Atrimer™ therapeutics in oncology: Exploiting the Atrimer advantage
Atrimer drug candidates that act as receptor activators may provide an important addition to the current arsenal of anti-cancer therapies. The trivalent binding domains of Atrimers are especially suited to activating receptors that mediate apoptosis, or programmed cell death. This trivalent specificity applies as well to stimulating immune cells involved in natural defenses against cancer.
What is more, when the therapeutic strategy calls for drug conjugates, the Atrimer structure is uniquely disposed to facilitate the attachment of various anti-cancer agents for guided transport to target tumors.
Atrimer™ activators: Inducing cancer-cell death
In a therapeutic strategy to kill cancer cells, Atrimer drug candidates engage the DR4 receptor to trigger programmed cell death, or apoptosis.

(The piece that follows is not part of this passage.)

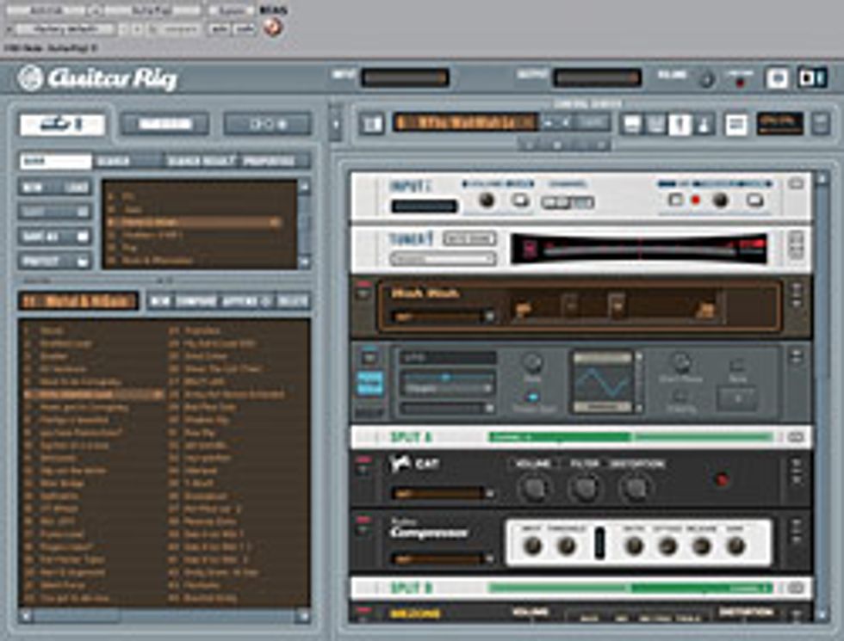Click the icon left of the preset name display
The image size is (844, 641).
[x=372, y=124]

These drug candidates effectively mimic the activity of a natural molecule, TRAIL, which also activates death receptors. In contrast to the native TRAIL ligand, however, they do not bind to decoy receptors that dampen apoptosis.
Advances in understanding apoptosis are opening new avenues for the development of pro-apoptotic therapies. By targeting the apoptosis pathway, Atrimer drug candidates may circumvent uncontrolled growth of malignant cells. For example, the pro-apoptotic receptor known as death receptor 4 (DR4) belongs to the trimeric TNF (tumor-necrosis-factor) superfamily of proteins widely expressed by cancer cells. The ligand that binds to DR4 and initiates cell death is known as TRAIL (TNF-related apoptosis-inducing ligand).

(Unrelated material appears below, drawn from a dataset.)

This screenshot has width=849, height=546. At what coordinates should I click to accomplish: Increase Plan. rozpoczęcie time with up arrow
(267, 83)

Atrimer drug candidates are designed to potently activate the DR4 receptor have been shown in preclinical studies to engage the DR4 pathway and cause cell death in a range of tumor types. Anaphore is focusing as well on activators of the related DR5 receptor and other potential pro-apoptotic therapies.
Atrimer™ conjugates: Delivering cancer-drug payloads
Atrimer-drug conjugates hold the potential of better delivering anti-cancer agents to and within tumor cells.
The promise of the Atrimer technology in more effectively delivering other cancer drugs to and within tumor cells originates from another structural advantage of the Atrimer class. Atrimer drug candidates can be optimally constructed to retain in their terminal region a natural chain of amino acids in trimeric form perfectly suited for conjugation chemistry. Crucially, the chemical tethering of other drugs to this region does not disrupt the structure or binding properties of the molecule.
These conjugations can accommodate cytotoxic drugs and agents that overcome cellular mechanisms involved in either cancer causation or resistance to apoptosis. Early preclinical studies of Atrimer-drug conjugates have demonstrated their potential for superior efficacy against a variety of tumor types.